Mike and Tina Baye are worried about their son, Adam. He’s withdrawn from them lately, and it’s much more than the usual teenage, “leave me alone” behavior. His best friend recently committed suicide, and Adam has lost interest in all the things he used to love. Out of worry, Mike and Tina decide they need to know more about their son than he’s willing to tell them. So they install spy software on his computer and monitor who he talks to, what sites he surfs, what he reads. They discover that he’s involved in a crowd that does a lot of drinking and drugs. But what they learn that frightens them the most is the message someone sends Adam advising him to “just stay quiet and all safe.”
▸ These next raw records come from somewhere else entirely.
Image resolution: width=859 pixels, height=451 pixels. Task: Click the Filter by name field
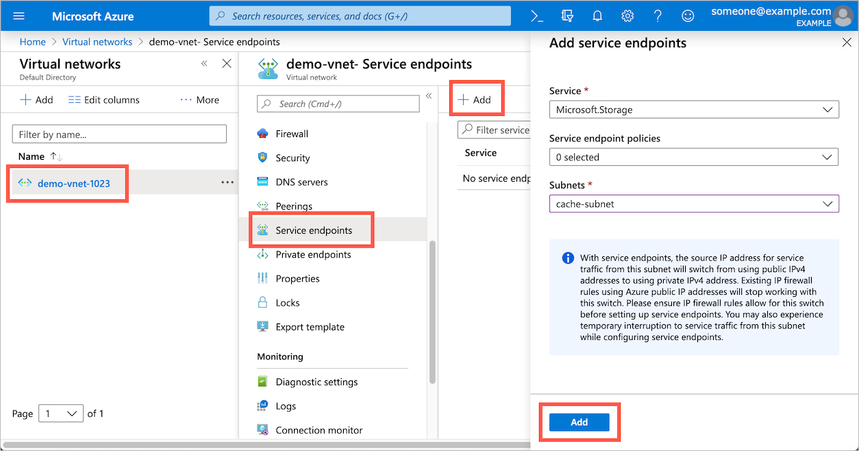point(119,134)
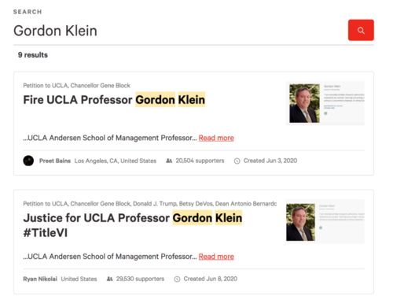
Task: Click the Gordon Klein search input field
Action: (178, 31)
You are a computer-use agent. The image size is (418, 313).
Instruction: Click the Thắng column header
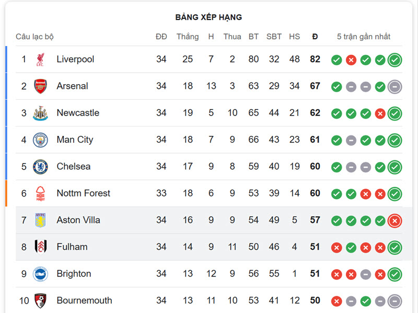188,37
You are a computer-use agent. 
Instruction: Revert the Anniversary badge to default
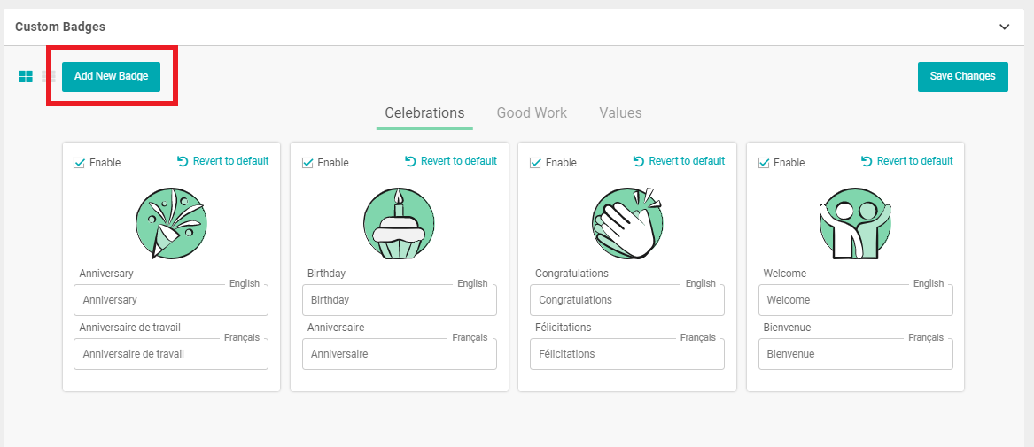[222, 161]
But Adam is afraid, and he runs off when he discovers his parents have been spying on him. Mike and Tina are frantic. They try to locate him using the GPS on his cell phone, and just as Mike gets close, he’s attacked and hospitalized by a group of men who don’t want him finding his son. And when they start to question all the people their son is known to have talked to recently, they come up against one stone wall after another. Mike and Tina soon learn that maybe Adam didn’t just run away. Maybe he was taken.
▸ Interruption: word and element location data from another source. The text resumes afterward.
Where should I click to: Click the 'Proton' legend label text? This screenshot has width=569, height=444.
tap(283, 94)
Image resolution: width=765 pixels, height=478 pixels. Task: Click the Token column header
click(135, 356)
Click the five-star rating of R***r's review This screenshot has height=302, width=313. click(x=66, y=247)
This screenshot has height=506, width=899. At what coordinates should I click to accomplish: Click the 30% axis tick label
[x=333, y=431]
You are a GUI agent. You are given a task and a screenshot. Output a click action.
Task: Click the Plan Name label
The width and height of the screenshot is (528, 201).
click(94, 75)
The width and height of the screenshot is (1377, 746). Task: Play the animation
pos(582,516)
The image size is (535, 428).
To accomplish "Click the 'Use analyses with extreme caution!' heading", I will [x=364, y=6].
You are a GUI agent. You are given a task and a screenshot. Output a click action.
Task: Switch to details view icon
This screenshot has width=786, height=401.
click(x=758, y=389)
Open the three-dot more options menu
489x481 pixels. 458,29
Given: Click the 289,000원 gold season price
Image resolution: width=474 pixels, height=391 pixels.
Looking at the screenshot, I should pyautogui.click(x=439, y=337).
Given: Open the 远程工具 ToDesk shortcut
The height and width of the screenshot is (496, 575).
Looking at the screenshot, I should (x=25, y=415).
I liked this book quite a bit. I thought the diverse cast of characters that all seem to be separate and unconnected to the main plot were woven together smartly in the end. The book opens with a particularly gruesome event that seems to stand alone and make no sense to the major story. You wonder when it will come together, and how it possibly could when, just like that… it all does, and it makes sense.
I picture Coben with a giant plot board of sticky notes and string connecting them in front of him when he maps out his stories. He’d have to have some sort of system in place to keep it all sorted out. The guy’s great at plot, I will give him that. But I don’t think the writing was particularly great this time (word choices, phrasings, dialogue). But hey… I’ve read a lot of books that have been bestsellers that weren’t well-written. Goes to show you that it’s the story, the idea behind it all, that makes it a great read. You can be a technically gifted writer, have a way with words, but if you don’t have a story that grabs attention, you’ve got nothing.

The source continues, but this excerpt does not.